■ **TEXT PROVIDED**
===

Prevent gold plating

A key objective of the ICP program is to reduce ‘gold plating’ of projects funded in plans. According to DELWP and VPA, gold plating is when councils deliver community facilities that are more expensive than the required ‘basic and essential’ standard.

VPA gave examples of councils estimating infrastructure costs that were higher than VPA’s estimated costs. However, DELWP and VPA have not verified or quantified the extent of gold plating.

Specifically, they have not:

  • defined what ‘basic and essential’ means
  • examined how communities view ‘basic and essential’ standards
  • qualified what types of infrastructure councils are delivering above this standard
  • quantified how prevalent gold plating is across Victoria’s councils
  • calculated the impact or potential impact of gold plating on the costs of DCPs and ICPs.

To support the existence of gold plating, VPA provided a consultant’s report that a development industry body commissioned in 2011. The report stated that ‘the cost of community facilities as a proportion of the total DCP levy has been generally steady since 2004’. Rather than gold plating, the report attributes rising DCP levies to increases in open space and road infrastructure costs.

The ICP program has a cap on its community and recreation infrastructure rate. While developing the program, DELWP advised government that this cap was necessary because gold plating had increased the costs of DCPs.

DELWP calculated the ICP cap by analysing community infrastructure funded through DCPs. However, this analysis deliberately excluded project costs that exceeded the DCP’s CIL cap. As a result, the nominated cap ensures community infrastructure costs to developers do not rise from the DCP program to the ICP program. This cap led to shortfalls averaging 12 per cent in community infrastructure funding. The amount of unfunded construction has varied between each of the ICPs agreed to date and depends on the amount of community infrastructure included. Figure 4C shows the percentages of these shortfalls.

Figure 4C
ICP community infrastructure funding shortfalls

ICP

Community and recreation cap per hectare

ICPs' community infrastructure costs per hectare

Percentage shortfall

Total shortfall

Mt Atkinson and Tarneit Plains

$86 627

$146 413

69%

$24 546 936

Minta Farm

$89 518

$143 156

60%

$7 761 419

Donnybrook-Woodstock

$86 627

$133 008

54%

$47 901 369

Plumpton and Kororoit

$86 627

$118 438

37%

$35 980 095

Sunbury South and Lancefield Road

$89 518

$110 261

23%

$26 826 922

Lindum Vale

$86 627

$86 627

0%

$0

Cardinia Creek South

$86 627

$86 627

0%

$0

Beveridge Central

$89 518

$82 013

-8%

-$1 694 479

Note: All figures have been rounded to the nearest whole number.
Source: VAGO, based on published ICPs and DELWP public information.

There is no guarantee that gold plating will not occur under the ICP cap because:

  • The ICP cap only limits the total amount councils can spend on community infrastructure—it does not limit the amount that they can spend on individual projects.
  • VPA’s pricing benchmarks for different infrastructure types are not mandatory.
VPA’s pricing benchmarks detail suggested unit pricing for specific infrastructure types, such as sporting pavilions and playing fields.

===

■ **ENTRIES**
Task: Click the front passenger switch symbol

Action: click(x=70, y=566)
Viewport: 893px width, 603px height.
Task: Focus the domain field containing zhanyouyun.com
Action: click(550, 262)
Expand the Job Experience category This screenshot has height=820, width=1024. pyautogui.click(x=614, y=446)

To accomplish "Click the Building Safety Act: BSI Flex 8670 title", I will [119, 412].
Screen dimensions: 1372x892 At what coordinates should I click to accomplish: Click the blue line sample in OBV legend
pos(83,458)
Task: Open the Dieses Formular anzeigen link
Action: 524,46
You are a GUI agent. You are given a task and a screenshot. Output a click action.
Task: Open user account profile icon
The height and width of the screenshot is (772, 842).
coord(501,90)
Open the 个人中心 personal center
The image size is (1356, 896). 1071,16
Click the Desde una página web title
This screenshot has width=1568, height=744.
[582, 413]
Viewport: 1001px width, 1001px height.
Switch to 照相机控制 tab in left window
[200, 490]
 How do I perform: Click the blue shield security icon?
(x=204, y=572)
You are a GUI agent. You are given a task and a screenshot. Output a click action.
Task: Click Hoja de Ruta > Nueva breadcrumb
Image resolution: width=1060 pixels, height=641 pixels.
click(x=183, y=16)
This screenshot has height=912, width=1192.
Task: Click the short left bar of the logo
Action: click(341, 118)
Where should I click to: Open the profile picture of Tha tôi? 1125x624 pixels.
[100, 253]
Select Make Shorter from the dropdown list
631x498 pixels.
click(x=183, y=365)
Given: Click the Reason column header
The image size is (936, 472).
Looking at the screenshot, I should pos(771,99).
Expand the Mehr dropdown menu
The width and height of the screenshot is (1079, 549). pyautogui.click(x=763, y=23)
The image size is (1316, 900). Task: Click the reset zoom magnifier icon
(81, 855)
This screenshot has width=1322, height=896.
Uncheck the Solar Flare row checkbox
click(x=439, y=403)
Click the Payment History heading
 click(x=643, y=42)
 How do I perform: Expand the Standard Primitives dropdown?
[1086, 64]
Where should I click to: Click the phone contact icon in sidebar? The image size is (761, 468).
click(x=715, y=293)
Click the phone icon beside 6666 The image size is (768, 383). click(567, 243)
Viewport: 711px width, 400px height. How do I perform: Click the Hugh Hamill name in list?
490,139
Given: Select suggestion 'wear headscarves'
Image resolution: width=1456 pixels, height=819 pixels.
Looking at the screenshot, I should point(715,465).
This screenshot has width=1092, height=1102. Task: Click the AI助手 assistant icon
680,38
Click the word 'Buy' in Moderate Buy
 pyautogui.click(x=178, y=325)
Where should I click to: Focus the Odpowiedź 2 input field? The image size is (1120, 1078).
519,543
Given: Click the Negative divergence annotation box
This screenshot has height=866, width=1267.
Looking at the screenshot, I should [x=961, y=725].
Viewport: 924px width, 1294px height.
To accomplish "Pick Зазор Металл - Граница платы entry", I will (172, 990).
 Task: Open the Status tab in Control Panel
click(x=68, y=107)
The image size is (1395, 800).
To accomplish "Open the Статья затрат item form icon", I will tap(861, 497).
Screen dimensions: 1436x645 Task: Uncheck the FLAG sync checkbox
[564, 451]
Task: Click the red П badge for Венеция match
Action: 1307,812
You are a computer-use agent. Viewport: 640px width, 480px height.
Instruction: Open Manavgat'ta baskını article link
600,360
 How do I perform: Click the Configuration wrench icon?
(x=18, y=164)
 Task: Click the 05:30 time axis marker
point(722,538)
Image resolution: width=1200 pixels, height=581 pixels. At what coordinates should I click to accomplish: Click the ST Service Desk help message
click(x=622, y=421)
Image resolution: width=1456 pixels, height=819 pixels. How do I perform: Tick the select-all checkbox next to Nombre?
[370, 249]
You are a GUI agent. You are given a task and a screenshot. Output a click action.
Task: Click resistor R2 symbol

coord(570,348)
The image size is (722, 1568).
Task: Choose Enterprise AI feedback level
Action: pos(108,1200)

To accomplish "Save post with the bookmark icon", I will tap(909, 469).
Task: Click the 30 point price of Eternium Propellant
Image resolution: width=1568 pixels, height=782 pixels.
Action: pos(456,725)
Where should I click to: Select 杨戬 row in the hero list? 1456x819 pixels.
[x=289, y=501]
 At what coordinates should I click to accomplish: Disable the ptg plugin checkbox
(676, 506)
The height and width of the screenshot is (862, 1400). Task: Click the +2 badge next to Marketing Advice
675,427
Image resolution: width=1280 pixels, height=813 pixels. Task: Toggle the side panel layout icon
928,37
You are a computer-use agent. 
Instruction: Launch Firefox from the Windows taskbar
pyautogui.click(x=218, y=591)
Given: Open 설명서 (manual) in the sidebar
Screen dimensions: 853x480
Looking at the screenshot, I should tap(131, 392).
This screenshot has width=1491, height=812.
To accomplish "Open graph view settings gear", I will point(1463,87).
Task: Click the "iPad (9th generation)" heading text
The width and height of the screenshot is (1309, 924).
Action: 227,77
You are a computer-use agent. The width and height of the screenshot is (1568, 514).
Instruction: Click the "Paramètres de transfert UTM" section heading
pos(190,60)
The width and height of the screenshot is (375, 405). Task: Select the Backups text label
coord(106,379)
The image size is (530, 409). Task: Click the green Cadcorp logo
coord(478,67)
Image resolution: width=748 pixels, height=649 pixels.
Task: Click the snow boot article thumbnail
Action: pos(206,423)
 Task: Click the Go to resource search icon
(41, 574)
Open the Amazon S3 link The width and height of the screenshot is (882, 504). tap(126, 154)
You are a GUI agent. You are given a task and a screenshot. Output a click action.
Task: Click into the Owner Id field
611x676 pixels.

===

■ **TASKS TO CARRY OUT**
1 – According to the text on gold plating, by what average percentage did the ICP cap leave community infrastructure funding short?
2 – Set down the lines of the listing between the line holding "You are a computer-use agent. Viewport: 640px" and the line holding "click(x=622, y=421)", inclusive, exactly as they appear.

■ **TASK-BY-TASK RESULTS**
1 – The cap led to shortfalls averaging 12 per cent.

2 –
You are a computer-use agent. Viewport: 640px width, 480px height.
Instruction: Open Manavgat'ta baskını article link
600,360
 How do I perform: Click the Configuration wrench icon?
(x=18, y=164)
 Task: Click the 05:30 time axis marker
point(722,538)
Image resolution: width=1200 pixels, height=581 pixels. At what coordinates should I click to accomplish: Click the ST Service Desk help message
click(x=622, y=421)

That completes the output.